Hip-hop      Slam Jamz Recordings - 2007 ****


public-enemy-how.jpgOn aurait pu dire de ce nouveau Public Enemy "le groupe phare des débuts du rap n'est plus que l'ombre de lui-même, il se contente de repiquer les recettes des nouvelles stars du genre".
 On aurait pu dire avec ironie que tout est dans le titre, que le groupe emblématique du rap radical et engagé a vendu son âme, qu'il a si peu d'inspiration et de fierté qu'il pompe allègrement les éléments qui ont fait le succès d'Eminem (Sex, drugs and Violence), 50 cent (Amerikan Gangster), avec de grosses guitares bien lourdes (Black is Back, Frankenstar) pour racoler les amateurs de rock, le très nostalgique A long and whinning road pour tirer les larmes de la ménagère et même un titre d'abstract hip-hop pour conclure l'album (Eve of Destruction), afin de séduire aussi les amateurs de rap actuel plus exigeants. Bref, un album qui bouffe à tous les rateliers, histoire de ratisser large. On aurait pu voir en Flavor Flav le symbole de cette déchéance, un Flavor Flav prêt à tout pour continuer à "exister", n'hésitant pas à déballer dans une émission de télé-réalité ses problèmes de "sex-addict"... et le fait que sur deux des trois titres chantés en solo par Flavor Flav, il martèle son nom pendant le refrain en serait la meilleure illustration.
 
On aurait pu... mais on ne le dira pas. Pour une simple et bonne raison : cet album d'une efficacité redoutable et son irrésistible énergie emporte tout sur son passage. L'inspiration et l'intensité, Public Enemy en a toujours à revendre. On n'a donc pas affaire ici à un énième groupe has-been pathétique - comme le rock en connait tant - qui s'approprie ce qui marche pour tenter de retrouver une gloire passée... mais à un groupe qui donne une vraie leçon de rap à tous les petits jeunes du moment, capable d'intégrer avec pertinence les éléments les plus modernes du rap à sa musique, montrant qu'il faut toujours compter avec lui et qu'il n'est pas près de céder son trône. Le morceau titre, qui ouvre l'album, fait taire d'emblée tous ceux qui pensaient que Public Enemy était de l'histoire ancienne. Du Public Enemy en très grande forme, puissant et rageur, et, à mon sens, un des tous meilleurs morceaux de rap de ces dernières années. Suivent le très musclé Black is Back et le single Harder Than You Think, efficace, certes, mais avec des cuivres un peu trop triomphants à mon goût pour être honnêtes... après cette entrée en matière fracassante, les ambiances se feront plus diversifiées, chacun pouvant trouver son compte dans cet album d'une grande richesse. 

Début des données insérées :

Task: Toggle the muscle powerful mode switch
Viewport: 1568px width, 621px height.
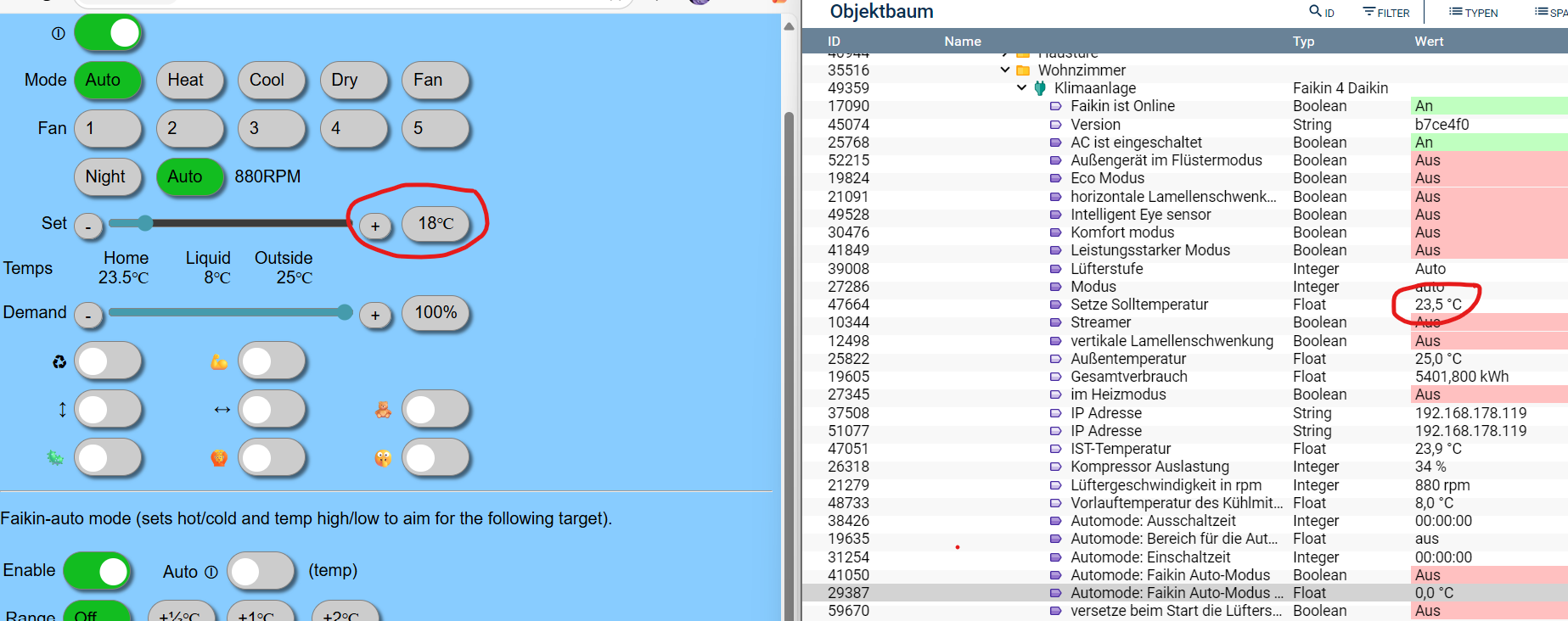Action: pos(272,361)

S'il fallait mettre un bémol - quoique je viens déjà d'en mettre un petit sur les discutables cuivres triomphants du single - disons qu'on aurait pu attendre de Public Enemy une oeuvre plus radicale... mais ce qu'ils perdent en radicalité, ils le gagnent en diversité et en accessibilité. Cela fait de How you sell Soul un album idéal comme "porte d'entrée" dans le monde du hip-hop. Fear of a Black Planet ou It takes a Nation of Millions to hold us back resteront bien évidemment comme plus essentiels dans l'histoire du rap (en même temps, très peu d'albums -pour ne pas dire aucun - le sont autant que ces deux-là)... mais il est plus difficile d'y pénétrer pour des oreilles d'habitude frileuses quand il s'agit de rap. Par contre, How you Sell Soul a toutes les qualité requises pour conquérir un plus vaste public. Les rares déçus par How you Sell Soul seront sans doute quelques "fans hardcore" de Public Enemy... mais pourquoi bouder son plaisir, face à des titres aussi réussis et accrocheurs ?   
D'ailleurs, cet album est aussi la preuve - si besoin était - qu'il y a quelque chose de vraiment pourri dans le royaume du music-business. Oui, je sais, j'enfonce la plus grande des portes ouvertes. Mais un album pareil, c'est un des événements musicaux de l'année. Un groupe de légende qui ne s'enferme pas dans sa tour d'ivoire mais livre un album d'une très grande qualité truffé de titres imparables, sans rien de la putasserie du pseudo r'n'b que nous vomissent les ondes à longueur de journée, ça se fête. Pourtant, How You Sell Soul a été sorti relativement discrétement, en plein mois d'août, alors que les majors nous survendent tout et n'importe quoi toute l'année durant. Une profonde injustice - d'autant plus stupide que cet album, très nettement au-dessus du lot, a tout pour être un best-seller - injustice qu'il convient de réparer au plus vite en se procurant ce grand cru des indispensables Public Enemy. 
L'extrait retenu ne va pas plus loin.